Выбрать главу

А вот наш Дон Кихот, князь Чистяков, в начале романа собирается свататься:

Вынул мундир прадеда моего, служившего в каком-то полку унтер-офицером ‹…› снял с гвоздя тесак, почистил суконкою и выколотил пыль из шляпы. ‹…› [Скоро он] был готов, ходил по избе, точно как испанец, смотрел на все сурово, и если кошка или барбоска мне попадались, я грозно извлекал меч свой (с. 61).

Для довершения сходства с «рыцарем печального образа» он споткнулся о кошку, наткнулся на гвоздь и порвал мундир, а изъеденный ржавчиной тесак, запутавшись у героя между ногами, переломился и утратил эфес.

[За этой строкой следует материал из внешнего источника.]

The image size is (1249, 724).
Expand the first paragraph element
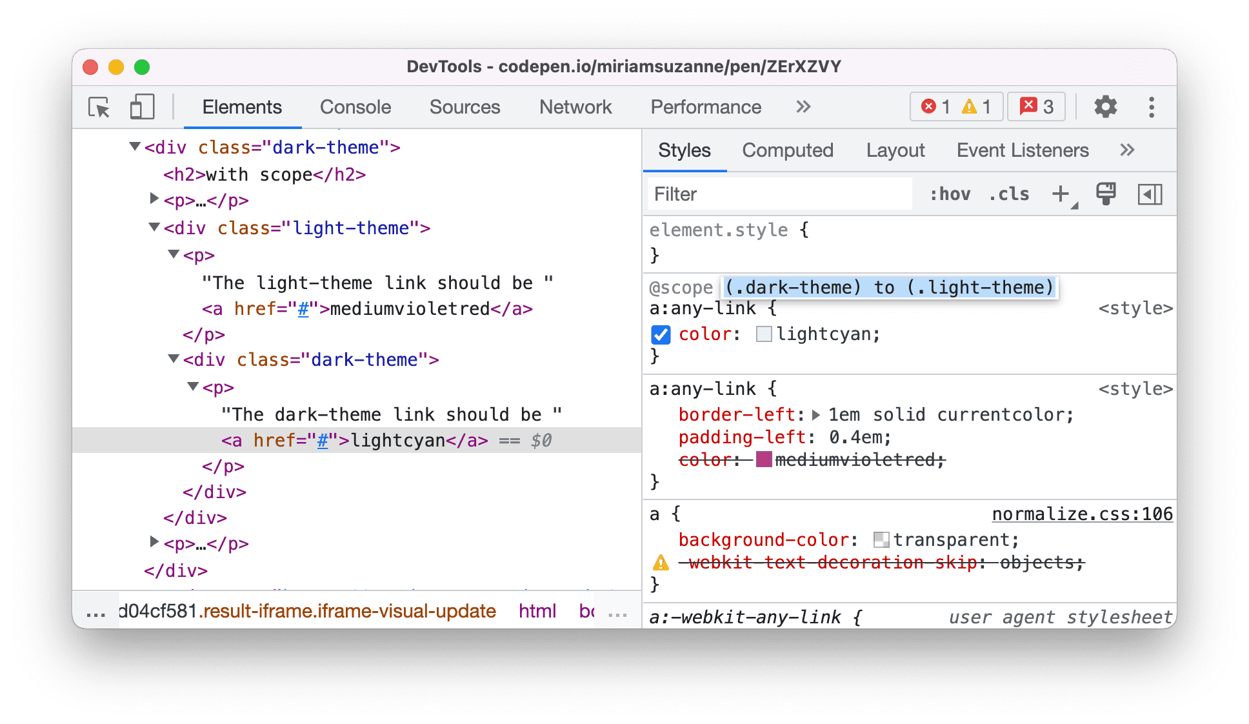(148, 202)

Характерно, что князь, подобно священнику и цирюльнику из «Дон Кихота», сжигает те самые книги, от которых произошло все зло. Потом эта сцена повторяется в романе еще раз, с другим помрачившимся от книг героем.

Существует точка зрения на Нарежного как новатора, который хотя и писал в предисловии, что следовал за оригиналом, на самом деле был вполне самостоятелен, меж тем как Булгарин, напротив, в предисловии писал, что никому не подражает и никого не копирует[123], а на самом деле рабски следовал за образцами[124]. Это не совсем так: если убрать из романа Нарежного книжные мотивы и множество литературных и житейских аллюзий, то останется схема Лесажа, которой ближе к концу он следует едва ли не буквально. Подобно герою Лесажа, который в самые циничные свои аферы пускается тогда, когда достигает верха, то есть оказывается при дворе и становится доверенным лицом герцога Лерма, князь Чистяков вершины плутовского цинизма и богатства достигает в Варшаве, когда становится секретарем князя Латрона. После этого происходит крушение его карьеры и начинается его исправление и преображение. Он идет из Варшавы домой пешком, через Малороссию, на пути встречает философа Особняка, то есть малороссийского Сократа Григория Сковороду, и тот ему объясняет на примерах из жизни, что чем меньше имеешь, тем крепче спишь и что все материальное благополучие ничего не стоит. Где-то ближе к концу князь вновь достает книгу, тот самый роман Лесажа, – теперь его читает уже не Простаков, а сам российский Жиль Блаз:

…вынувши похождение Жилблаза, занялся сею книгою и при каждом новом положении героя сравнивал с ним себя. Мое тогдашнее положение было подлинно жилблазовское (с. 594).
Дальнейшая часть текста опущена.